Here is an example with a sin wave. (I scaled the alpha parameter to reveal that it's only noise)
import matplotlib.pyplot as plt
import numpy as np
import matplotlib as mpl
mpl.rcParams['figure.facecolor'] = 'white'
# Orientation sampling
angles = range(0,360,10)
euler = np.array([[[[x,y,z] for z in angles] for y in angles] for x in angles])
euler = euler.reshape((-1,3))
# Make some classification
cls = np.abs(np.sin(euler.mean(1)))
print("min:", cls.min())
print("max:", cls.max())
print("mean:", cls.mean())
# visualize
fig = plt.figure()
ax = fig.add_subplot(projection='3d')
ax.scatter(euler[:,0],euler[:,1],euler[:,2], c=cls, s=5, alpha=1.0, cmap='viridis')
plt.show()
fig = plt.figure()
ax = fig.add_subplot(projection='3d')
ax.scatter(euler[:,0],euler[:,1],euler[:,2], c='b', s=5, alpha=cls**10/10)
plt.show()
Output:
min: 0.0
max: 0.9999727218865074
mean: 0.6366588835775282
c=cls
shows a nice sin wave:
alpha=cls**10/10
shows points with random alpha value:
I expected to see the same pattern when assigning the classification to the alpha value.

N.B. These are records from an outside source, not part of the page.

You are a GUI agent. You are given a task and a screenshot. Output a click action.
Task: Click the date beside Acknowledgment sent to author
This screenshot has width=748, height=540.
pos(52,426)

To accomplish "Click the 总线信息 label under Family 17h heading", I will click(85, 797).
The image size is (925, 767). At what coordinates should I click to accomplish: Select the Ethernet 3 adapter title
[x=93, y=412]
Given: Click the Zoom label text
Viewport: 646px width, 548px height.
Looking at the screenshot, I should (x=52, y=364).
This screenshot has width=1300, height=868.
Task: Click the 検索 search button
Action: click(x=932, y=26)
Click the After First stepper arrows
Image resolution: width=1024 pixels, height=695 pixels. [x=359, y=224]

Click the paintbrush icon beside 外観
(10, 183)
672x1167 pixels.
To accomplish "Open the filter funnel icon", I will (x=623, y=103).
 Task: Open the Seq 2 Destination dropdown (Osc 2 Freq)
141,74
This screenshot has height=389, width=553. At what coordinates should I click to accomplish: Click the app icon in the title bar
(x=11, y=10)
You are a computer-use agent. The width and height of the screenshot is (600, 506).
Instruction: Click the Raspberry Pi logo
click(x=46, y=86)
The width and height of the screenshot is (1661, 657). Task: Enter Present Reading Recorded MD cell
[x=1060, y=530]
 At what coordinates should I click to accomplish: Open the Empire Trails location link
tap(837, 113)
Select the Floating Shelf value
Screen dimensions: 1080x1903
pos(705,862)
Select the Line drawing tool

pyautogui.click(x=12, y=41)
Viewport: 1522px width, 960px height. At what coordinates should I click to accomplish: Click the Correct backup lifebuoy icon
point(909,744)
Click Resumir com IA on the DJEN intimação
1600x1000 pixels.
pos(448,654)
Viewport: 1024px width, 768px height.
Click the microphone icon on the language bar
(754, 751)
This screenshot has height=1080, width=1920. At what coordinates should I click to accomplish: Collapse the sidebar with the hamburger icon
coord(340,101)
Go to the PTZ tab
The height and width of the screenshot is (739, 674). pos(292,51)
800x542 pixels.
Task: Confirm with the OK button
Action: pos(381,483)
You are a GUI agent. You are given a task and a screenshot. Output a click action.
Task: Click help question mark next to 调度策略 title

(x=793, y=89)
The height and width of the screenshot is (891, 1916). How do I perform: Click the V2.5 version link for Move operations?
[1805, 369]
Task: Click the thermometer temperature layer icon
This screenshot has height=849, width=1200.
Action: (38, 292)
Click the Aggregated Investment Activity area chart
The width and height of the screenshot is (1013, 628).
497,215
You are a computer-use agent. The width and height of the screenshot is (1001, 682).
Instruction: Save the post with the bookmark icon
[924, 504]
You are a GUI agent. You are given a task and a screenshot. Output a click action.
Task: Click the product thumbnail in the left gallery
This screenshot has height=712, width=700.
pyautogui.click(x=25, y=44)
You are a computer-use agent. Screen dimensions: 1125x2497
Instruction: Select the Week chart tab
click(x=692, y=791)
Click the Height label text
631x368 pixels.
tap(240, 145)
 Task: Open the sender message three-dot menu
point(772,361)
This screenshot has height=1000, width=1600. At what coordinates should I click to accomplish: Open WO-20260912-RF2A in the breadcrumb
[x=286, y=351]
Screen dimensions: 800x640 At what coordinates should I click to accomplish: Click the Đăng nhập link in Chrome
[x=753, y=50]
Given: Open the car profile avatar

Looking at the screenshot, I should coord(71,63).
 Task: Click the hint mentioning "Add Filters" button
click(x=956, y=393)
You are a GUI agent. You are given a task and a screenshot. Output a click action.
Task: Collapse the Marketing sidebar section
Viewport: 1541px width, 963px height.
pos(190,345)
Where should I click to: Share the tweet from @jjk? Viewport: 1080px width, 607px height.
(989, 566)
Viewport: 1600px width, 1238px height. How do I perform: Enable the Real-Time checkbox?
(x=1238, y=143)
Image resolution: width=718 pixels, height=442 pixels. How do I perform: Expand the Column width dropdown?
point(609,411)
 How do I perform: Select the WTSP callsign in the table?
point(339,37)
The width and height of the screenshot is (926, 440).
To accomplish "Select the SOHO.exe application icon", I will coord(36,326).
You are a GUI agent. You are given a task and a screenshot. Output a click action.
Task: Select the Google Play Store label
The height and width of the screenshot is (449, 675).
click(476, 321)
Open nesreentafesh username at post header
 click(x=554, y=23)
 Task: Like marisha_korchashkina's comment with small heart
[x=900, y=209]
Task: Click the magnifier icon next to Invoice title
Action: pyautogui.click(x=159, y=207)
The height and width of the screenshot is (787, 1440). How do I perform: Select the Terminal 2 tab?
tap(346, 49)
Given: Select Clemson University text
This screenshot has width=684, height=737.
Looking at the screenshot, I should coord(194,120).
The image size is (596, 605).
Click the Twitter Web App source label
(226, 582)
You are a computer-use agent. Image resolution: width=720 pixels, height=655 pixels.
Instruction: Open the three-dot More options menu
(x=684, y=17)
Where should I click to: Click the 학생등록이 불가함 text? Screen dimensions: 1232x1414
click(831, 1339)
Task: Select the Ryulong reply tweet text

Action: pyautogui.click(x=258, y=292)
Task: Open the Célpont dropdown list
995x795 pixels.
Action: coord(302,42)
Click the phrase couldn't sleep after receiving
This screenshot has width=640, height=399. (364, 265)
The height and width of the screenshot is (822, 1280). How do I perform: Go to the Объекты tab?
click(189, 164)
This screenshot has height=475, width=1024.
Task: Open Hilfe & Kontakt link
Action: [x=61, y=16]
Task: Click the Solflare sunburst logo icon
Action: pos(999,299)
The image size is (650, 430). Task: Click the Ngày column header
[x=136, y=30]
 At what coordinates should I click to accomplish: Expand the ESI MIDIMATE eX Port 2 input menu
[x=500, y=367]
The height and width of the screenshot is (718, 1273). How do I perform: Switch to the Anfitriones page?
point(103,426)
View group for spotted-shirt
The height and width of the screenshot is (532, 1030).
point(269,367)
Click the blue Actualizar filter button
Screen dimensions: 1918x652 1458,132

I currently work around the issue by using the point size to hide the lower classified points.
Upvotes: 0
Views: 76
Reputation: 80279
It is unclear what's going on. Normally, since matplotlib 3.4, alpha as an array is supported for a scatter plot, both 2D and 3D. Unlike the c
parameter, which automatically gets transformed to the range 0 - 1, the alpha parameter should allready be in the correct range.
Nevertheless, you can get the same effect using a colormap with alpha values.
Here is an example:
import matplotlib as mpl
import matplotlib.pyplot as plt
from matplotlib.colors import LinearSegmentedColormap, to_rgba
import numpy as np
mpl.rcParams['figure.facecolor'] = 'white'
# Orientation sampling
angles = range(0, 360, 10)
euler = np.array([[[[x, y, z] for z in angles] for y in angles] for x in angles])
euler = euler.reshape((-1, 3))
# Make some classification
cls = np.abs(np.sin(euler.mean(1)))
# visualize
alpha_cmap = LinearSegmentedColormap.from_list('', ['b', to_rgba('b', alpha=0)])
fig = plt.figure()
ax = fig.add_subplot(projection='3d')
ax.scatter(euler[:, 0], euler[:, 1], euler[:, 2], c=cls, s=5, cmap=alpha_cmap)
plt.show()
As the c
parameter is used here, it gets automatically expanded to the range 0 to 1. You can experiment with vmin
and vmax
to change the range. Or you can use a different lower alpha when creating the
LinearSegmentedColormap
(optionally reversing the order of the colors).